The Human Brain Project Receives Up To $1.34 Billion 181
New submitter TheRedWheelbarrow writes "The singularity looms as the Human Brain Project gets up to $1.34 billion in funding. 'The challenge in AI is to design algorithms that can produce intelligent behavior and to use them to build intelligent machines. It doesn't matter whether the algorithms are biologically realistic — what matters is that they work — the behavior they produce. In the HBP, we're doing something completely different...we will base the technology on what we actually know about the brain and its circuitry.'"
Finally doing what Microsoft should have done... (Score:2, Insightful)
It has the resources. To bad Bill Gates has no imagination at all. Instead, he's using his foundation to pick random problems, followed by piecemeal solutions instead of acquiring a significantly large domain space of practical and solvable problems and addressing them systematically.
Re:Why study the human brain then? (Score:5, Insightful)
Yeah.
In the HBP, we're doing something completely different...we will base the technology on what we actually know about the brain and its circuitry.'"
With this approach, they will probably start with nematode brains.
And realize they don't have to go any farther.
Re:Why study the human brain then? (Score:5, Insightful)
Why study a human brain?
The more ways we attack a given problem, the more chances of success. We have different communities working on different approaches to AI: Statistic, symbolic and biologically inspired. All three have produced interesting results already, meaning they have solved some practical problems.
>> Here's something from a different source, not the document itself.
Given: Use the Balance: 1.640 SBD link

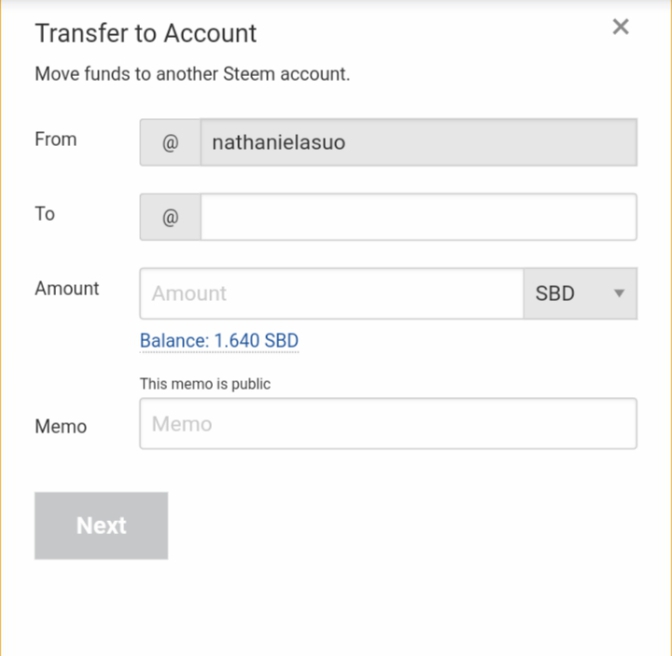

Also, most human brains can show "intelligent behavior" in certain ways that our latest algorithms can't, e.g. navigating an arbitrary kitchen and finding a beer in the fridge :-)
Another failure in the making. (Score:4, Insightful)
The problem (Score:5, Insightful)
What is the success metric? They have a system, which is basically a super computer, and they will have it solving some equations. The equations represent some parts of neurons, but not all. How will they know that they've succeeded? The computer isn't going to simulate any real human brain, we don't know what that looks like. We barely know what C. Elegans' looks like. Are they going to use this computer to answer some question? What question?
What are they going to use to know if they've succeeded? Overly-optimistic promises are what killed a lot of AI research around the 1970s.